Facebook’s Libra Association Applies For Payment System License From Swiss Regulatory Authority FINMA

The contours of regulatory classification for Libra, Facebook’s cryptocurrency and blockchain, are becoming clear, at least, in Switzerland.

In a guidance note for stablecoin regulation, the Swiss financial regulatory authority FINMA recommended an “indicative classification” of payment system license for Libra. The license is subject to the AML act and requires companies to account for additional risks, such as “bank-like risks.”

The guidance also stated that the scope of requirements for Libra would surpass those for a pure payment system. “Due to the issuance of Libra payment tokens, the services planned by the Libra project would clearly go beyond those of a pure payment system and therefore be subject to such additional requirements,” the guidance notes. These requirements could take the form of additional capital allocation, risk concentration, liquidity, and management of Libra Reserves.

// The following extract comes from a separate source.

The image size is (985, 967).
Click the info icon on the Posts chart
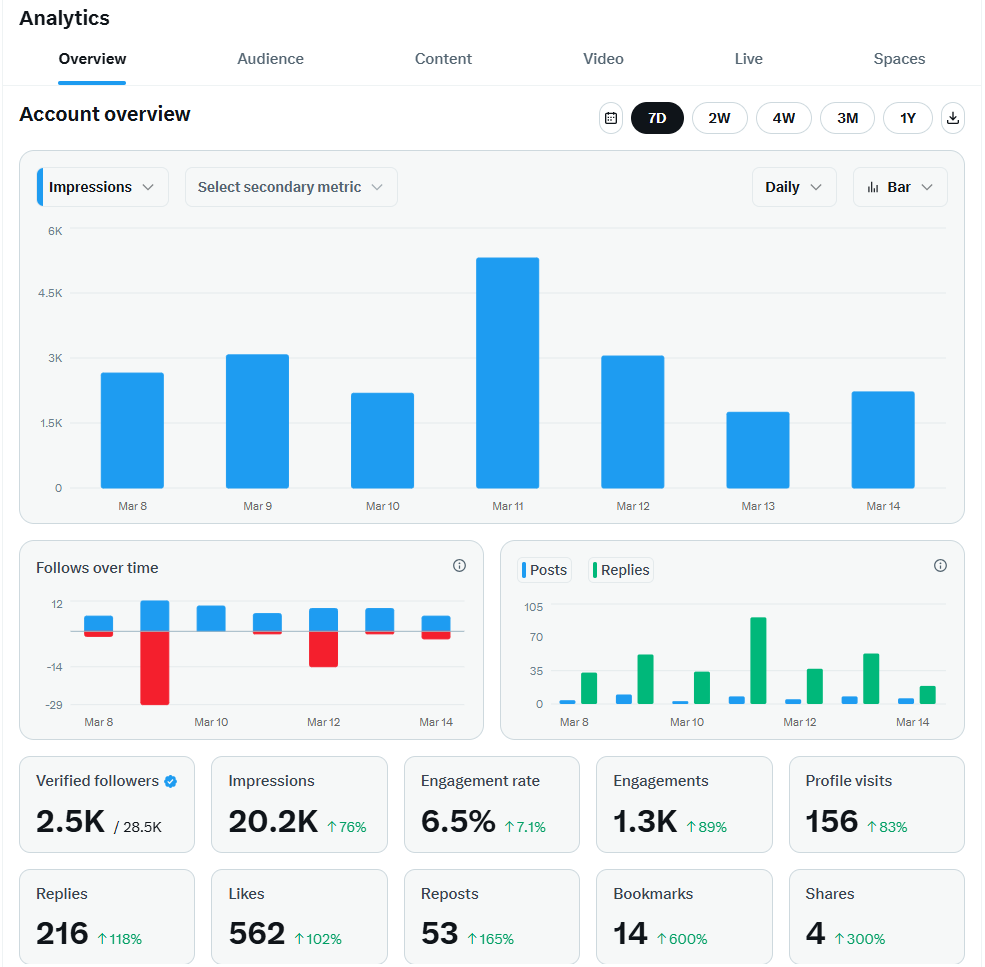tap(940, 565)
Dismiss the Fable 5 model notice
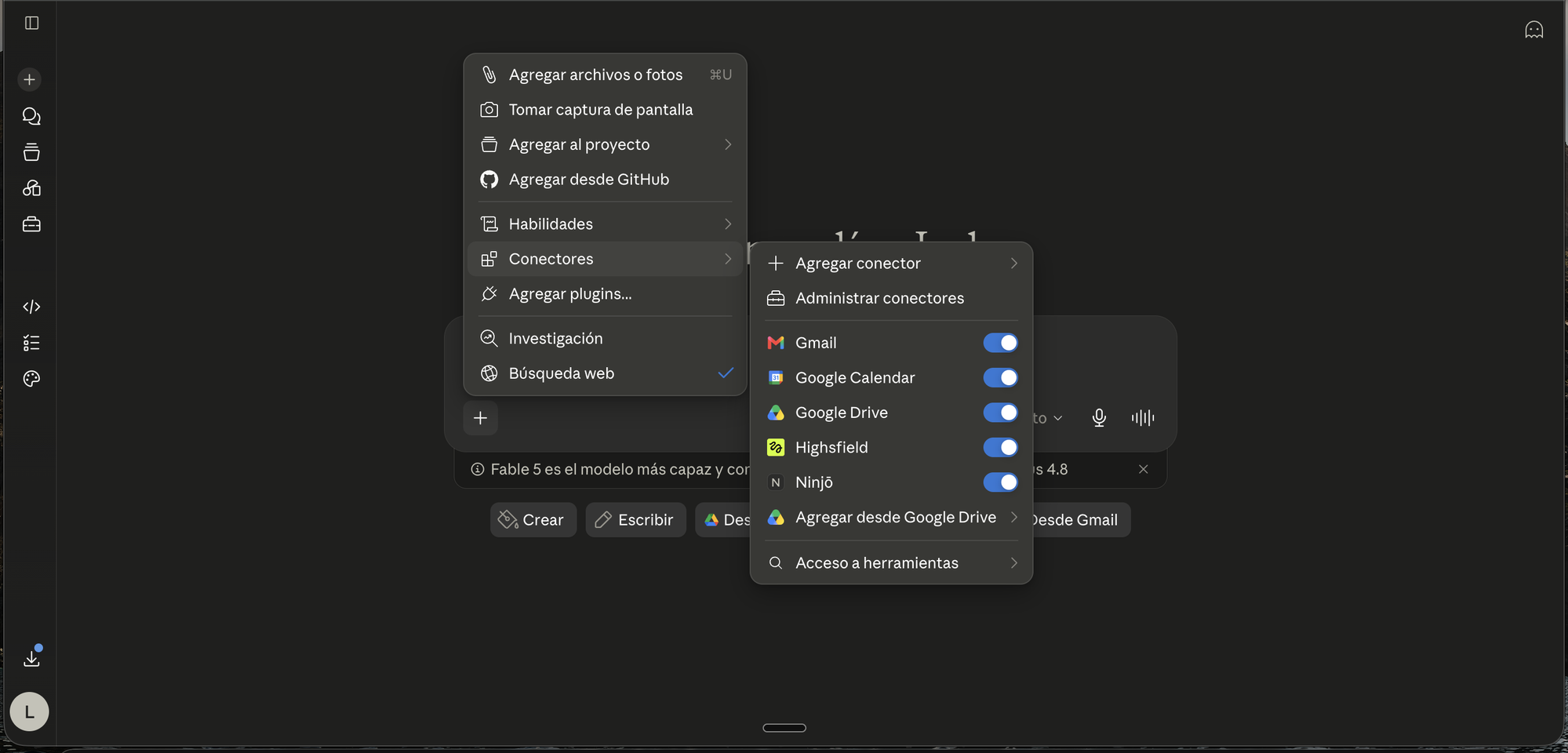This screenshot has height=753, width=1568. 1143,469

The agency also said the classification could change as more information about the project emerges. The Libra Association had earlier asked for an assessment from the supervisory authority. The association confirmed that it had applied for a payment systems license after the Swiss agency released its guidance.

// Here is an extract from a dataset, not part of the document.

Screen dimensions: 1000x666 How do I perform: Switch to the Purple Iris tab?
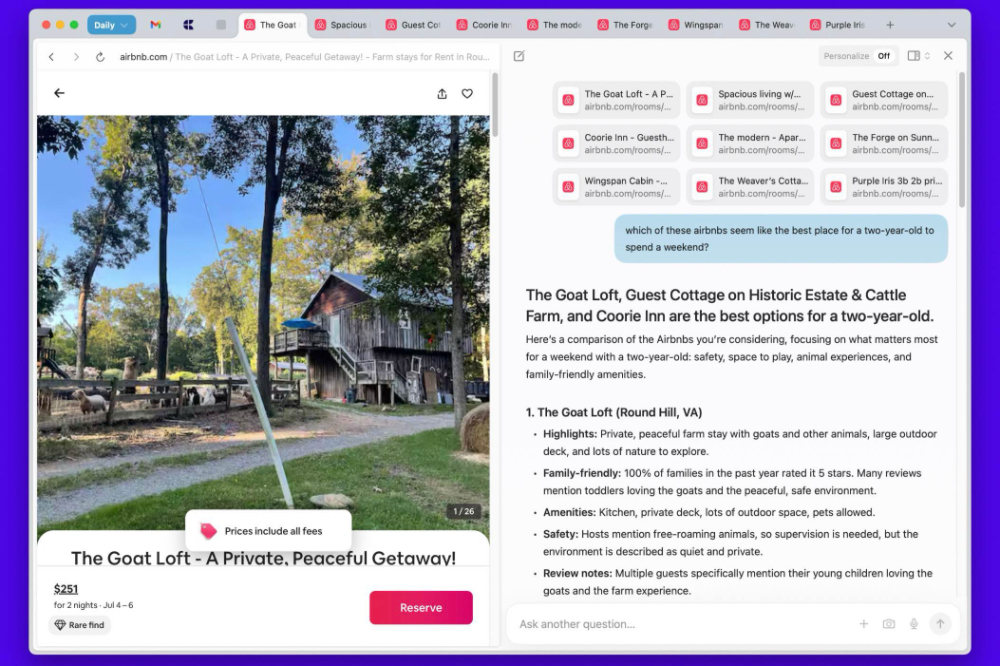(837, 25)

“Switzerland offers a pathway for responsible financial services innovation harmonised with global financial norms and strong oversight. We are engaging in constructive dialogue with FINMA and we see a feasible pathway for an open-source blockchain network to become a regulated, low-friction, high-security payment system,” the Libra Association stated.

A Win for Libra?

The Libra Association, a collection of 27 entities from diverse industries tasked with governance of the cryptocurrency and blockchain, is headquartered in Switzerland. As such, the country’s stance regarding the project is being keenly observed by regulators worldwide.

Ever since it was announced, Libra has come under intense scrutiny and criticism from governments. Apart from their concerns relating to the issuance by a private entity, lawmakers are also flummoxed by the project’s operational scope and design. Most recently, U.S. Rep. Maxine Waters, who is also chair of the House Financial Services Committee, traveled there to meet her counterparts and evaluate their approach to regulating Libra. But she left the country with her concerns about “allowing a large tech company to create a privately controlled, alternative global currency” intact.

Securing a license to operate in Switzerland could be a major win because it would translate to clearing hurdles in a global hub for finance. It would also indicate a place for the cryptocurrency within the existing regulatory system. For the most part, lawmakers have been confused by the global nature and intricacies of Libra. Previously, experts have said that the association was using language to describe its project in a “smart and discriminate way “to avoid regulation.